With only one exception, the speakers are categorised into the correct region. The majority of errors within the system arise as a consequence of the system miscategorising the speaker's language background. Using our detailed knowledge of the corpus, we can account for the errors that occur with sociolinguistic reasoning.

The overall behaviour of the system and how it has categorised the speakers is concurrent with the more traditional sociolinguistic findings presented in Wormald (2016). In her thesis, Wormald presents the results of analyses from a number of linguistic variables (voice quality, the vowels FACE, GOAT, and GOOSE, and /r/). For each of the linguistic features examined, similarities are observed between the PE speakers in Bradford and the PE speakers in Leicester. Throughout the thesis, however, Wormald argues that although similar patterns are observed in the two PE groups, it is the relationship that these varieties have to the AE in each location which is more prominent. In other words, there is more linguistic similarity between AE and PE in a given region than there is between Bradford PE and Leicester PE. For example, all speakers in Bradford retain monophthongal realisations of FACE and GOAT, whereas in Leicester, all speakers retain a diphthong for these vowels. Within each location, PE speakers have closer and fronter realisations of FACE, and closer but more retracted realisations of GOAT. However, it is not that the two PE varieties have similar realisations, their realisations are locally positioned—it is the relationship to AE which is consistent.

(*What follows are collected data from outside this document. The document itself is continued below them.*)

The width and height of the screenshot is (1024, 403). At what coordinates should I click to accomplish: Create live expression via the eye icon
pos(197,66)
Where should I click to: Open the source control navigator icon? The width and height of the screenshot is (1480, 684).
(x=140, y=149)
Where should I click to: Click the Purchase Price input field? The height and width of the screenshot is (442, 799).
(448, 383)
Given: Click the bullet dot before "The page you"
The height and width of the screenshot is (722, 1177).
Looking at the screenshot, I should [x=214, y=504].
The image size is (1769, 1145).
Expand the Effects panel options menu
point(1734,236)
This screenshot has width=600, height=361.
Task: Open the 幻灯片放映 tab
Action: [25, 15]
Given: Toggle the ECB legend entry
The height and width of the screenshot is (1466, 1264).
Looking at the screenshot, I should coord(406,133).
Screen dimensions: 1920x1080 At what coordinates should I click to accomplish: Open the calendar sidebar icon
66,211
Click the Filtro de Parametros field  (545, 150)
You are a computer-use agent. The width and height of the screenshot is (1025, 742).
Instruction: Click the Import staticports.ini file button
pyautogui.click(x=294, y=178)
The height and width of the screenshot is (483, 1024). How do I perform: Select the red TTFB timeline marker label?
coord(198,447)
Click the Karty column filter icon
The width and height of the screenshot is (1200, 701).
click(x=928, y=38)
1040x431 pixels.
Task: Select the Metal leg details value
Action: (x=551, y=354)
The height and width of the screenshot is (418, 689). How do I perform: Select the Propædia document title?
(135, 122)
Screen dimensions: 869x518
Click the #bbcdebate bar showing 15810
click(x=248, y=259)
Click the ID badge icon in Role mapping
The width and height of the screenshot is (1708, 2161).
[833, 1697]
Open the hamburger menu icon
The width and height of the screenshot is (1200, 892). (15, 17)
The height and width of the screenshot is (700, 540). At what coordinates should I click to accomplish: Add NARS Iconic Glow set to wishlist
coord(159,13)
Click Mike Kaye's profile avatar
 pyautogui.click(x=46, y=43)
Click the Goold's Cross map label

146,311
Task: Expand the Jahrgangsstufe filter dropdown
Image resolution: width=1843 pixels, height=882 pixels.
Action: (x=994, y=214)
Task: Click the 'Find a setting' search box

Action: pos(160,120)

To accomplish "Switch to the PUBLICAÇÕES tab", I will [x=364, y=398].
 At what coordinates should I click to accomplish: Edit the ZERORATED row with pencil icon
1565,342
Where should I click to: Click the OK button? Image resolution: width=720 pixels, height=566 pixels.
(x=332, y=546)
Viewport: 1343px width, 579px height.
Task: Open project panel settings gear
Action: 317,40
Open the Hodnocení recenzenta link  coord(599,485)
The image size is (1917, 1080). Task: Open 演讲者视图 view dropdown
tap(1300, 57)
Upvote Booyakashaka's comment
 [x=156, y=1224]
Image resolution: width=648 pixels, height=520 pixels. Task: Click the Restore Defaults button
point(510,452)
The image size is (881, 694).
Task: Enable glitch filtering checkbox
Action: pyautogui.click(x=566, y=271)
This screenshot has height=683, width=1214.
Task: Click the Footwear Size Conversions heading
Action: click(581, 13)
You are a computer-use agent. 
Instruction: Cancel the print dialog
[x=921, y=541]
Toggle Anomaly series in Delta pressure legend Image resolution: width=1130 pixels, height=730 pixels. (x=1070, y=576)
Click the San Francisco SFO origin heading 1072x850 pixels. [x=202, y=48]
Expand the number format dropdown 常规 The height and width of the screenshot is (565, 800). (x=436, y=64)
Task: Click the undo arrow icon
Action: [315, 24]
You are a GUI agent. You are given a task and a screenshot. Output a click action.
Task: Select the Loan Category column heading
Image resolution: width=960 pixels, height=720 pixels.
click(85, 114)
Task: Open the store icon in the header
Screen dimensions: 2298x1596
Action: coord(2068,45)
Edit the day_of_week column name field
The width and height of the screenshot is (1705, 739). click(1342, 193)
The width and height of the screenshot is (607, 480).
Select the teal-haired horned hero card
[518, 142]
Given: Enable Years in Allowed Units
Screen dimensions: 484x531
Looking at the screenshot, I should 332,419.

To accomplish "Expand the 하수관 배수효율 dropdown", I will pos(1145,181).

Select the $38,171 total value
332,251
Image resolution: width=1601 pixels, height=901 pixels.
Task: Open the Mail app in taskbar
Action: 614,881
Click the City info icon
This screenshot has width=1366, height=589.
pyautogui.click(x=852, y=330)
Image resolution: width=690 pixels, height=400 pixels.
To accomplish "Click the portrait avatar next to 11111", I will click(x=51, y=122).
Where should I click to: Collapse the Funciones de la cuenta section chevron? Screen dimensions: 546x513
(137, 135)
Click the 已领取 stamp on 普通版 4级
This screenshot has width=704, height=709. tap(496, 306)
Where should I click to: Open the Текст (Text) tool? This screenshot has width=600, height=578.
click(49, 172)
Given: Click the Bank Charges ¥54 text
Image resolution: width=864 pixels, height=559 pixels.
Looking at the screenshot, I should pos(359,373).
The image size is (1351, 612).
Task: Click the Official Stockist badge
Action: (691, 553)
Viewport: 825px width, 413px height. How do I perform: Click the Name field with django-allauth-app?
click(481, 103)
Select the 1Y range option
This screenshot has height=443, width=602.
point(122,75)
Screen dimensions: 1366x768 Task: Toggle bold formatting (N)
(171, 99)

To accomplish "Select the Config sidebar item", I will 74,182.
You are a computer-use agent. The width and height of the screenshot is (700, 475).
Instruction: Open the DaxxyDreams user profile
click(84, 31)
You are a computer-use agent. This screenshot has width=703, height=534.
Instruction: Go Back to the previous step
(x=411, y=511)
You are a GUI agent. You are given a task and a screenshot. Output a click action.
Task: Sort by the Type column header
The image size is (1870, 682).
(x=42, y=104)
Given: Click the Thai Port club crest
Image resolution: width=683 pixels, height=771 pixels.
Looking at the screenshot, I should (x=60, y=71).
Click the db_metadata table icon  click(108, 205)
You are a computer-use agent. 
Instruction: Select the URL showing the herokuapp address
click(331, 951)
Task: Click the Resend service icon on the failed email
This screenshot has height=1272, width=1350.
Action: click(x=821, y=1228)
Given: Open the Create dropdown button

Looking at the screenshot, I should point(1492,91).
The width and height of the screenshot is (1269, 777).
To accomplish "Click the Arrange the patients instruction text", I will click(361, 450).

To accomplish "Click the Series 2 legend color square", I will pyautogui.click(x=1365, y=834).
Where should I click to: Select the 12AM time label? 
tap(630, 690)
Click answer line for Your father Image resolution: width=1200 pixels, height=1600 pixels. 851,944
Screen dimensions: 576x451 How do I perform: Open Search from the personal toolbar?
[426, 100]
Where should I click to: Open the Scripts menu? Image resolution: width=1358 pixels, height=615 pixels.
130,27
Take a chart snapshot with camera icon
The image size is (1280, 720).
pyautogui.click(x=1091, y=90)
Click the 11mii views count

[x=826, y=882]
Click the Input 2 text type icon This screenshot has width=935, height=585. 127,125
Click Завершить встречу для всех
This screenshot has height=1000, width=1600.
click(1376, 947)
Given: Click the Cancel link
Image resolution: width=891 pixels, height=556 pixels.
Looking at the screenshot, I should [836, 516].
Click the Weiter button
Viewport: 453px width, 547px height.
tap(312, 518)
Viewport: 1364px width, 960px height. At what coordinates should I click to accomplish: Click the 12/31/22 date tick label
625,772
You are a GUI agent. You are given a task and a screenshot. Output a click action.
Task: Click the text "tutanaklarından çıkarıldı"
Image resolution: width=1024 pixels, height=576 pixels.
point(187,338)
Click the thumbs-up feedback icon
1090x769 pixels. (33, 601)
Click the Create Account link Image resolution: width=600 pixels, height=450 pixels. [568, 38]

Similarly, with /r/, Wormald (2016) demonstrates that PE speakers in both locations have increased variability and less categoricity in their realisations. However, the type of variation is constrained by the locality, with Bradford PE speakers favouring post-alveolar approximants [ɹ] and taps [ɾ], and Leicester PE speakers more frequently adopting labiodental and post-alveolar approximants [ʋ ɹ]. Wormald (2016) argues that it is the AE varieties which help to predict which additional variants will be found in the PE variety, with [ɾ] found only amongst older Bradford AE speakers, and [ʋ] observed among some Leicester AE females. This idea is supported by the number of intra-region confusions we see in the confusion matrix above, compared to the number of inter-region confusions, and is also consistent with other studies exploring contact varieties in the UK (e.g., Stuart-Smith et al., 2011). There are many more intra-region confusions than inter-region ones, reinforcing that AE and PE speakers within a given region are more linguistically similar than PE speakers across different locations.

Interestingly, we can also sociolinguistically account for the one speaker who has been miscategorised by region. We argue that this is an understandable error made by the system. This particular speaker has parents and grandparents from Yorkshire and describes his accent as “Leicester with a northern edge.” Thus, it “makes sense” that the system has miscategorised him for a Bradford AE speaker. Bradford is in Yorkshire, the county in which the miscategorised speaker has family, with this speaker being more linguistically similar to Bradford AE speakers than other Leicester AE speakers are to Bradford AE speakers. Thus, although he has been miscategorised as being from Bradford, it is almost expected, given the linguistic similarity between this speaker and Bradford AE speakers. Running this type of analysis tells us something about the performance of the system—that it is performing well and that “errors” are not necessarily a reflection of the inadequacy of the system, but can be explained by knowledge of the data. This type of analysis also tells us something about the speakers—that this male is indeed quite linguistically different from the other Leicester AE speakers.

We have shown here that the system's performance corroborates findings which were found through more traditional methods, showing Y-ACCDIST's potential as a sociophonetic research tool. In this instance, the Y-ACCDIST classification task has been undertaken after a large amount of more traditional sociolinguistic analyses have been conducted, so we can show how its performance compares with analysis done in Wormald (2016). It might be useful to run Y-ACCDIST classification as a data screening stage prior to more traditional analyses to fuel research hypotheses. The speed with which this can be undertaken makes it an appealing additional method.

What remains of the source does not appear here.